Monday, May 06, 2013
The Mystery Of The Musician
My wife and I lay listening to Ravel’s Bolero one lazy morning last week. “Why is it famous,” she asked. So we spoke of the intricacies of composition. The amazing process whereby a composer is able to hear in his head the way a symphony will sound. We pondered how it is that a conductor can hear an orchestra play a piece and know that the woodwinds are flat or that the tuba came in an eighth of a beat to early. Incomprehensible wonders to me. I was reminded of my days in high school.
In high school orchestra there were musicians and there was me. The musicians in my class amazed me. Off the top of their heads they were able to play a melody in a different clef. They somehow could, by sight, rewrite a stanza ‘a half-step down’ or play it in a different key. My brain wasn’t able to hear the music apart from when it was played. They spoke a different language that I was not able to learn.
Still it is amazing that most of us can appreciate music in many forms. We are able to predict certain styles and we innately know basic rules that music follows. I continued to think about music. How it is that a brain can know when a note is perfect. How do some people have perfect pitch? It is not something one can see. A musician’s brain hears the correct note and somehow runs it through a grid then verifies that the note is correct. How can a deaf musician write symphonies knowing what it will sound like though not hearing it in real time. How beautiful the gift of music!
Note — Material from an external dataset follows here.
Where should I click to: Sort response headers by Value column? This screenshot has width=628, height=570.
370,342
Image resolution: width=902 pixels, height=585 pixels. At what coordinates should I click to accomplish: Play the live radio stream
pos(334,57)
Most of us are common folk that say of music what the man said of art, “I don’t know anything about it but I know what I like.” In his mind Ravel heard a musical refrain and in humor or seriousness decided to echo that same refrain through each section of the orchestra. That he could do it and stir our hearts in the process is magic. That we can enjoy music like that on a slow lazy morning is enchantment as well.